Ricardo Forster, filósofo y escritor judeoargentino, destaca que existe una distancia irrebasable entre la palabra y la imagen que coloca al judaísmo contemporáneo ante un extremo desafío: sostener su caminar interrogativo sin dejarse seducir por la infinita gama de íconos que intentan responder lo irrespondible. El mundo de las imágenes se sustrae a la crítica, mientras que el universo de las palabras habita en la continua interrogación.
Las certezas son del reino de la visión, las interrogaciones del reino de la escucha.
Para Edmond Jabes el lugar apropiado para escuchar e interrogar es el desierto, indicando esa metáfora del desierto un posicionamiento distinto, la imposibilidad del sentido, la incompletitud.

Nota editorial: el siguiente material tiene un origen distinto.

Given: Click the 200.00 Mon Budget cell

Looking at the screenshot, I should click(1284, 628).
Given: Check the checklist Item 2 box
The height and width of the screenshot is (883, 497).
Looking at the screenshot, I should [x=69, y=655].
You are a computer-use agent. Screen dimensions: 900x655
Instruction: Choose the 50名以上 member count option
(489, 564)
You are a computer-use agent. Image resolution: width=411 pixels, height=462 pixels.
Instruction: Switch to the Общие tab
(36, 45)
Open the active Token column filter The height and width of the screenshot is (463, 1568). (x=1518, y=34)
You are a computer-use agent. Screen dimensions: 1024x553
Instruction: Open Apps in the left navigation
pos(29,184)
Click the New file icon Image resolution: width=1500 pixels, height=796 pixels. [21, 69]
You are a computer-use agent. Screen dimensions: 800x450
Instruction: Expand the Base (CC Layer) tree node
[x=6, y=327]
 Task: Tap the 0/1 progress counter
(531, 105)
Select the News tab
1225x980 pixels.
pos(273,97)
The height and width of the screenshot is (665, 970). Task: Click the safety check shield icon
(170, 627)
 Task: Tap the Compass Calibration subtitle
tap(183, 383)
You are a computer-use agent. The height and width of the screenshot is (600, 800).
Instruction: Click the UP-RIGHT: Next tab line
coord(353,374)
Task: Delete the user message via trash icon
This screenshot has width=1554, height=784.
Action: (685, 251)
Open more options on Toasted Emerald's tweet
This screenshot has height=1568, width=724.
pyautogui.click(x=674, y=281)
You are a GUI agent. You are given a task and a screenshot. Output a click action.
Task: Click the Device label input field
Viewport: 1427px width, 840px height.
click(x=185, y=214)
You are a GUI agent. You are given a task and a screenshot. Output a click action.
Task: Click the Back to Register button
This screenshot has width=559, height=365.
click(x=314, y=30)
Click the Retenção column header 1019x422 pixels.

En ese sentido, el desierto de Jabes es también, según Forster, un símbolo que denota la interrogación, un gesto decisivo de quien está disponible para la pregunta.
Es precisamente la apertura anterior ante la pregunta, la disposición para interrogarse a sí mismo, la capacidad para plantearse preguntas existenciales profundas, la valentía interior de “salir al desierto” de la incertidumbre y el desamparo, lo que constituye la esencia de las Altas Festividades de Rosh Hashaná y Kipur.
El murmullo de las oraciones en las sinagogas atestadas de fieles ensordece, muchas veces, impidiendo “escuchar el silencio“. En realidad, las palabras más importantes de la oración son aquéllas que no se verbalizan sino que se expresan en la meditación muda de la interioridad.
Más que decir se trata de escuchar, de prestar atención a la voz interior que nos confronta con nuestra condición judía y humana.